- **PROBLEM TO SOLVE**
Copy the part of the data that opens with the line containing "Given: Click the link/unlink" and closes with the line containing "Click the 香港中文大学（深圳）logo", reproducing both of those lines and everything between them without any changes.
§
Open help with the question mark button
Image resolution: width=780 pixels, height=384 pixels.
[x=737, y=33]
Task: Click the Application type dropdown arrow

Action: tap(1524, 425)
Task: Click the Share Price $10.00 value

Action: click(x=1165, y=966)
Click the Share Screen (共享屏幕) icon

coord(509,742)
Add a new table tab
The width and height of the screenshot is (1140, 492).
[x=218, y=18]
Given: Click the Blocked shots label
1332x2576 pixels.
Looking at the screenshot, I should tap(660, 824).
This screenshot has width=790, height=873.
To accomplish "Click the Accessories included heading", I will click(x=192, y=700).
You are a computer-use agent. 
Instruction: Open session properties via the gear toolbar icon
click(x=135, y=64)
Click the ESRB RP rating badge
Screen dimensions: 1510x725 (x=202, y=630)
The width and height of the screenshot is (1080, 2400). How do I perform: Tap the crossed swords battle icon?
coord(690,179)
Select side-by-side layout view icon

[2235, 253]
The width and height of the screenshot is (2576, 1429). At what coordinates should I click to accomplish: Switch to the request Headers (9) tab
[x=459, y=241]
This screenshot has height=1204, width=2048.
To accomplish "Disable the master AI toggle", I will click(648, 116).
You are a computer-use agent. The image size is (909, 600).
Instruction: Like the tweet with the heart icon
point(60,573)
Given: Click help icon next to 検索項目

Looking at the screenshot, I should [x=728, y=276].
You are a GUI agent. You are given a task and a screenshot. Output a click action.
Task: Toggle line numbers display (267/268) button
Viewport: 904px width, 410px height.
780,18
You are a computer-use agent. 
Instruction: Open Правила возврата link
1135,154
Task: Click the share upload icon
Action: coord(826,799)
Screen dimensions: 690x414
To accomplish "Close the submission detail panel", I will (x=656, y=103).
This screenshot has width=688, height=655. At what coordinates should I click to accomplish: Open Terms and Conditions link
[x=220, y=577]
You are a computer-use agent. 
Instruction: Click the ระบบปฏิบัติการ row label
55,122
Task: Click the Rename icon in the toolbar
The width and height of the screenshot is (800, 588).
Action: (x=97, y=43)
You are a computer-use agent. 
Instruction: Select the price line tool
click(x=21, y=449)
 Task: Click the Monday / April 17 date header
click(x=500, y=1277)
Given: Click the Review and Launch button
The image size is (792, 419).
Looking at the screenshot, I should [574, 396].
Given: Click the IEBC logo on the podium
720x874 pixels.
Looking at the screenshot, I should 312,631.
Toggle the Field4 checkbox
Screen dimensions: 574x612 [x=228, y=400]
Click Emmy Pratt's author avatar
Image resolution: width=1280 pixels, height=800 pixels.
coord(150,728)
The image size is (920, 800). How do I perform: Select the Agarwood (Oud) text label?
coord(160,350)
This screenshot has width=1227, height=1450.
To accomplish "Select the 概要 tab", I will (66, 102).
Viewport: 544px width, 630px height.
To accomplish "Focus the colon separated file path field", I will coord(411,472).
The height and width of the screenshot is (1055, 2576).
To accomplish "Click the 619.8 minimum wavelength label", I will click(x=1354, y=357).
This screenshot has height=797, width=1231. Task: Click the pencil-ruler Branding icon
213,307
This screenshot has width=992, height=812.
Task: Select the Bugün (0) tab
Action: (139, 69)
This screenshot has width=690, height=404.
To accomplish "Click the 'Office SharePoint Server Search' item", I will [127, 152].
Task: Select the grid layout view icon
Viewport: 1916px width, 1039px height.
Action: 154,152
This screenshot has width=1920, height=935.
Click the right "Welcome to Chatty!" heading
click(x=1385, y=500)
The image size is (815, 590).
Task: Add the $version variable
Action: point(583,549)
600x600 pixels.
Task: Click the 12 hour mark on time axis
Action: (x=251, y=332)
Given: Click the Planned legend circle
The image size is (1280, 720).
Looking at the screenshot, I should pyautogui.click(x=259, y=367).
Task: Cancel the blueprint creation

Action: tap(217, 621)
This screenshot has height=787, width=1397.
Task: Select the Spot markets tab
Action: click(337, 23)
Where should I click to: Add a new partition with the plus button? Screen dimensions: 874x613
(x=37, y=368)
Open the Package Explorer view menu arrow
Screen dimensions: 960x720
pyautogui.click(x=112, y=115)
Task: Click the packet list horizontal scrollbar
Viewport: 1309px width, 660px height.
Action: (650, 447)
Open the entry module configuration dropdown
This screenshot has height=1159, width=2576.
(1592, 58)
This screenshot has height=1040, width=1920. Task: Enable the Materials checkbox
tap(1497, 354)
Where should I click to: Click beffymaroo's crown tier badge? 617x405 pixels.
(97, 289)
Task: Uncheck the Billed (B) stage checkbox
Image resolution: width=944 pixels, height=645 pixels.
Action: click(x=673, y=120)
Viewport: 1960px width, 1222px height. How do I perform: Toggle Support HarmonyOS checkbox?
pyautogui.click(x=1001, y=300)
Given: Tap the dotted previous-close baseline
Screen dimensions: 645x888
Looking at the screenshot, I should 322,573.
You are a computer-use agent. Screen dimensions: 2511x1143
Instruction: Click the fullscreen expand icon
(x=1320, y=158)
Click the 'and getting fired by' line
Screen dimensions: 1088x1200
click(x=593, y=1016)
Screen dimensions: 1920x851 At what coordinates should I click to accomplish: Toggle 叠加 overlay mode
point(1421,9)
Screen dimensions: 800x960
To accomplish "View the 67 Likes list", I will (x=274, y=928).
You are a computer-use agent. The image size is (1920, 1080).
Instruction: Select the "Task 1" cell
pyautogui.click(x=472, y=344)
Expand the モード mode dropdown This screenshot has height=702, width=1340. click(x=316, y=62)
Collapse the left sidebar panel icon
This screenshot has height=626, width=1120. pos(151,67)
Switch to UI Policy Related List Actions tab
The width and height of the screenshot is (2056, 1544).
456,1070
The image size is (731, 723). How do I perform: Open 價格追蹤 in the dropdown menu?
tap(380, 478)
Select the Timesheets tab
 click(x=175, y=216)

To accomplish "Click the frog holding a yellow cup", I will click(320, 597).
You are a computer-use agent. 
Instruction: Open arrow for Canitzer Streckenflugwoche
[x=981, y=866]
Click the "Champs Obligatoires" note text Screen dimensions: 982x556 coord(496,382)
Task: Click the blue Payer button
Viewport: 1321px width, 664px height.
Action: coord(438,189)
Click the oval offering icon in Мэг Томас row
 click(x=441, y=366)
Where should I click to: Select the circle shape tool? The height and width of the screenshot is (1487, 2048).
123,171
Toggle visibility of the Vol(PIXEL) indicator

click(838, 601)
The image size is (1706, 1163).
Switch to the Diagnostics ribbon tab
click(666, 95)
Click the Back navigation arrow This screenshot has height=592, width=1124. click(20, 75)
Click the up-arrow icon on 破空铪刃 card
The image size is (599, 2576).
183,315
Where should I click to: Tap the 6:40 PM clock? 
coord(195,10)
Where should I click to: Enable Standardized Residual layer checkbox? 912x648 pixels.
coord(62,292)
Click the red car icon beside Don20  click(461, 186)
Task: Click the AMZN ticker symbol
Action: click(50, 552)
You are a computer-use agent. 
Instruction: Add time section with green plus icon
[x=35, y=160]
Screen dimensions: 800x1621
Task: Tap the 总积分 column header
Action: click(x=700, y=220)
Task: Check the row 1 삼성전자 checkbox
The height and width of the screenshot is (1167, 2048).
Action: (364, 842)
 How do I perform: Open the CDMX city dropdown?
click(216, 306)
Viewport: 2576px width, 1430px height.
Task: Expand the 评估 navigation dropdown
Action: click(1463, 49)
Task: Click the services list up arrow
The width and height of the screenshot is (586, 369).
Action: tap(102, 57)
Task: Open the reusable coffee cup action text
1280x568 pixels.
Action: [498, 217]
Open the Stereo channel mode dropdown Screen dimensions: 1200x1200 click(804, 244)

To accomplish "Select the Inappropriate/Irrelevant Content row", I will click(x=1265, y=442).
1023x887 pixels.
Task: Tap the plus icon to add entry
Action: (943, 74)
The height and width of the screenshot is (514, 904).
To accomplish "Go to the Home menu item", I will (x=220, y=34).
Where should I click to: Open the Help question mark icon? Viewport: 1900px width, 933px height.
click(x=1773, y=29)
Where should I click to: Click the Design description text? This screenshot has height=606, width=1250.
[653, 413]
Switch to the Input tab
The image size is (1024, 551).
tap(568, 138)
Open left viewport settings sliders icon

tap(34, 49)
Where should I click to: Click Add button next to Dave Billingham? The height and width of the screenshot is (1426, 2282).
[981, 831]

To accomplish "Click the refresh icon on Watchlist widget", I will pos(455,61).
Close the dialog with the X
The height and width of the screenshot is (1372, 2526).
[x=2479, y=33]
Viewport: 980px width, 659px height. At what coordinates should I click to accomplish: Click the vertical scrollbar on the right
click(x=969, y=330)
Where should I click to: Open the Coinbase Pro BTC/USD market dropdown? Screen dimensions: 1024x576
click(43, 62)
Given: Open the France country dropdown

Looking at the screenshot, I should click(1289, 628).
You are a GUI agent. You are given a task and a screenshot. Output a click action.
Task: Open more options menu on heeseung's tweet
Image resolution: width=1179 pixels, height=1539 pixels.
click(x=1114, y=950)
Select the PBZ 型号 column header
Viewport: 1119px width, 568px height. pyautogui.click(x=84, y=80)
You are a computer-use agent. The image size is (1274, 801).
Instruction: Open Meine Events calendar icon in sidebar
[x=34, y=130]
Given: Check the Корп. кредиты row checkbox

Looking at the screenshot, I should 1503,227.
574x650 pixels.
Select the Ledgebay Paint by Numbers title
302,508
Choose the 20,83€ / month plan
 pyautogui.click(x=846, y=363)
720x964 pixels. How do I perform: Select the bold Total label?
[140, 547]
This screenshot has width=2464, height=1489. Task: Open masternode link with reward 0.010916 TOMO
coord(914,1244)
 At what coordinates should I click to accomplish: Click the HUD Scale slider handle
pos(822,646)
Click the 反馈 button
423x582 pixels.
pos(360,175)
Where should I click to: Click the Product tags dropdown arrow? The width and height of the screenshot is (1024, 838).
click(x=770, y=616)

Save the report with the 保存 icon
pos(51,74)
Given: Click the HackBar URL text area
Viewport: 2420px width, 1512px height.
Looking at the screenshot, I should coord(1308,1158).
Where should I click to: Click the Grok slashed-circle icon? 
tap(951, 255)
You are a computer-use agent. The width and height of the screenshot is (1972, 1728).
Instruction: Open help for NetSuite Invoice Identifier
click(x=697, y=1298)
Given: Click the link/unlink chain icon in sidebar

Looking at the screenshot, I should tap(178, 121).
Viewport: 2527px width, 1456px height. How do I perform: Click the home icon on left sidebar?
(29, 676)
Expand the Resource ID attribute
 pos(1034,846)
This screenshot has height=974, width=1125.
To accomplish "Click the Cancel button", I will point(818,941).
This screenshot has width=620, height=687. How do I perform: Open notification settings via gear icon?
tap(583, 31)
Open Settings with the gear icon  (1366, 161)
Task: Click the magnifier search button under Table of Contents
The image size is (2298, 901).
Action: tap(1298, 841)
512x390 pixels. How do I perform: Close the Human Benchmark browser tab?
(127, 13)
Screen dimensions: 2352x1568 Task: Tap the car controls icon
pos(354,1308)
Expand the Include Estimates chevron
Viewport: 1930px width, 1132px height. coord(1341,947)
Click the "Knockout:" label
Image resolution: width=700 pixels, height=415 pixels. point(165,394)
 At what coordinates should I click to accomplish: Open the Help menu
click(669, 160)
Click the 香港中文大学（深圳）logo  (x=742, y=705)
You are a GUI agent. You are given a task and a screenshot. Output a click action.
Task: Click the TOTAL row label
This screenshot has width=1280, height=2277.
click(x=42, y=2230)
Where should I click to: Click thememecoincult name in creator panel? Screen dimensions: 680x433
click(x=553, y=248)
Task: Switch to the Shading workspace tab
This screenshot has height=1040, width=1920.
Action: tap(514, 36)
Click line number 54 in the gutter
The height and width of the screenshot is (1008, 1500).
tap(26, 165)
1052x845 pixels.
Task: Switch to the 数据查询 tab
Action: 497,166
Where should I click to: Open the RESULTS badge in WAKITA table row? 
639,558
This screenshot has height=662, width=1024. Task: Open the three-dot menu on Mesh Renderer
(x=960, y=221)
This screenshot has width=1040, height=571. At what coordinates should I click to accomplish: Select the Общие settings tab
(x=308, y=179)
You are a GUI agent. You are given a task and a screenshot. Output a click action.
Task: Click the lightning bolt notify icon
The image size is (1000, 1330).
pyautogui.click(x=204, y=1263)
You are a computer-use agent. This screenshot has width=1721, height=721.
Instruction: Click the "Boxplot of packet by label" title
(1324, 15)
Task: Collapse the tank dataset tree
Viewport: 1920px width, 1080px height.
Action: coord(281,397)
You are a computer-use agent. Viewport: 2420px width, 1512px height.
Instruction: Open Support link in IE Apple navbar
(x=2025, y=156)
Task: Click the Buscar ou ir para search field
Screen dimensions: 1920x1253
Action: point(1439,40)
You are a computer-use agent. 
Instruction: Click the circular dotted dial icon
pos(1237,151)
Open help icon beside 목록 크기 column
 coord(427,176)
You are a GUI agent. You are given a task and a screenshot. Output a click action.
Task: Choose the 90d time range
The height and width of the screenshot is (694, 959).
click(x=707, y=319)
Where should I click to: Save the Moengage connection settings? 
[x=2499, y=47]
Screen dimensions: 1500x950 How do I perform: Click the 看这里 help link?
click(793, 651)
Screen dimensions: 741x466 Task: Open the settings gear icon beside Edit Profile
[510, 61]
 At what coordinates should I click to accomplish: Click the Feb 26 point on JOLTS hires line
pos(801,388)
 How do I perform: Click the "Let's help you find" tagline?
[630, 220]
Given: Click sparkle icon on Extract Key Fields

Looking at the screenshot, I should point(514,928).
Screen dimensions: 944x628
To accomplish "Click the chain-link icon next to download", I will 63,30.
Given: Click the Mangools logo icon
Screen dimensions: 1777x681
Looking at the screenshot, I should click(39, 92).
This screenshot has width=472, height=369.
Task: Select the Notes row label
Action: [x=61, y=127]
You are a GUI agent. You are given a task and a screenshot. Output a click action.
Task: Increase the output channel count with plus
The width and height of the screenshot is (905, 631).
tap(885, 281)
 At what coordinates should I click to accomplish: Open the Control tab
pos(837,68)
§
- **SOLUTION**
Given: Click the link/unlink chain icon in sidebar

Looking at the screenshot, I should tap(178, 121).
Viewport: 2527px width, 1456px height. How do I perform: Click the home icon on left sidebar?
(29, 676)
Expand the Resource ID attribute
 pos(1034,846)
This screenshot has height=974, width=1125.
To accomplish "Click the Cancel button", I will point(818,941).
This screenshot has width=620, height=687. How do I perform: Open notification settings via gear icon?
tap(583, 31)
Open Settings with the gear icon  (1366, 161)
Task: Click the magnifier search button under Table of Contents
The image size is (2298, 901).
Action: tap(1298, 841)
512x390 pixels. How do I perform: Close the Human Benchmark browser tab?
(127, 13)
Screen dimensions: 2352x1568 Task: Tap the car controls icon
pos(354,1308)
Expand the Include Estimates chevron
Viewport: 1930px width, 1132px height. coord(1341,947)
Click the "Knockout:" label
Image resolution: width=700 pixels, height=415 pixels. point(165,394)
 At what coordinates should I click to accomplish: Open the Help menu
click(669, 160)
Click the 香港中文大学（深圳）logo  (x=742, y=705)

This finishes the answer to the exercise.